We've watched a lot of brand videos. Good ones, bad ones, expensive ones that somehow managed to be both. And after years of making them for clients across industries, we've noticed a pattern in the ones that don't work: they were made to be watched, not to be felt.
That distinction sounds small. It isn't.
The Wrong Brief
Most brand video briefs start in the same place: "We want to showcase what we do and who we are." That sounds reasonable. The problem is it produces a very specific kind of video — one that's essentially a moving brochure. It lists things. It explains things. It ends with a logo and a tagline. And then it sits on the homepage getting 12% of visitors to hit play and 40% of those to drop off before the 30-second mark.
The right brief starts somewhere different. Not "what do we want to say" but "what do we want someone to feel, and what do we want them to do next?" Those two questions reframe everything.
Emotion Converts. Information Doesn't.
Here's something the data consistently shows: people make purchasing decisions emotionally and justify them rationally. A brand video that leads with features and specs is asking viewers to skip the emotional step entirely and jump straight to justification. Most of them don't bother.
The best brand videos we've made — the ones that actually move metrics — are the ones that make someone feel something before they understand anything. A sense of aspiration. Recognition. The feeling that this brand gets something about the world that other brands don't. Once you have that, the rational case almost makes itself.
Production Quality Matters Less Than You Think (Until It Doesn't)
We're not going to tell you production doesn't matter. It does. But it matters less than clarity of concept and more than most people assume in both directions. A visually stunning video with nothing to say is just expensive wallpaper. A rough-around-the-edges video with a genuinely compelling story can outperform it every time.

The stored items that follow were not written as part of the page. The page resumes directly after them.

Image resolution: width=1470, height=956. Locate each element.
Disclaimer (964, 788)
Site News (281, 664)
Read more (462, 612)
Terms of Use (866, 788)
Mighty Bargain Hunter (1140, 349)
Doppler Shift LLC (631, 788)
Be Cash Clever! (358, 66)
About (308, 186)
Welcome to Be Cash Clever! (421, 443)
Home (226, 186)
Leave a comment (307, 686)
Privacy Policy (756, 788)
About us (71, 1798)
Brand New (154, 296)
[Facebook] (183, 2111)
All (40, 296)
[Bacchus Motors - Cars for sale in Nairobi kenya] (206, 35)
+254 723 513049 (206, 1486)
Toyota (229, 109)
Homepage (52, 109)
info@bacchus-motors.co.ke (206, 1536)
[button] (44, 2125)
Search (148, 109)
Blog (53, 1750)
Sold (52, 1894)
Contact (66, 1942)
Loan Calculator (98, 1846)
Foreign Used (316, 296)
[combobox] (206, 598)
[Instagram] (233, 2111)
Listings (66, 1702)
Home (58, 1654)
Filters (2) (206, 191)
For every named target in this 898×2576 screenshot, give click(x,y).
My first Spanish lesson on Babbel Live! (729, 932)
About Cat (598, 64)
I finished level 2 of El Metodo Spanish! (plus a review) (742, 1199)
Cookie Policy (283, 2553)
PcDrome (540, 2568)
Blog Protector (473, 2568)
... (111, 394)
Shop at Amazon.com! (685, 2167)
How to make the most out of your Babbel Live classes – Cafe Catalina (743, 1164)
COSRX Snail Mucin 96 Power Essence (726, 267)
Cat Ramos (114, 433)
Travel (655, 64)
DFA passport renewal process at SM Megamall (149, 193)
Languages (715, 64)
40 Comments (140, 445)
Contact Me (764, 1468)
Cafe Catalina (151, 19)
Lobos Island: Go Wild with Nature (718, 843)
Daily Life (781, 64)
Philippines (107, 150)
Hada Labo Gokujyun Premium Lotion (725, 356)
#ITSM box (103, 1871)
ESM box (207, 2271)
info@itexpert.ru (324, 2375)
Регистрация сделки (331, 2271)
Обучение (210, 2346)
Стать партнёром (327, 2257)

The floor for production quality is "professional enough to not undermine trust." Above that floor, concept and emotional resonance do most of the heavy lifting.
The One Question Worth Asking
Before you brief a video, ask yourself this: if someone watches this and feels nothing, what have we actually made? If the honest answer is "a pretty good explainer," go back to the brief. If the answer is "something that makes them want to be part of what we're building," you're in the right territory.
That's where brand videos stop being content and start being assets.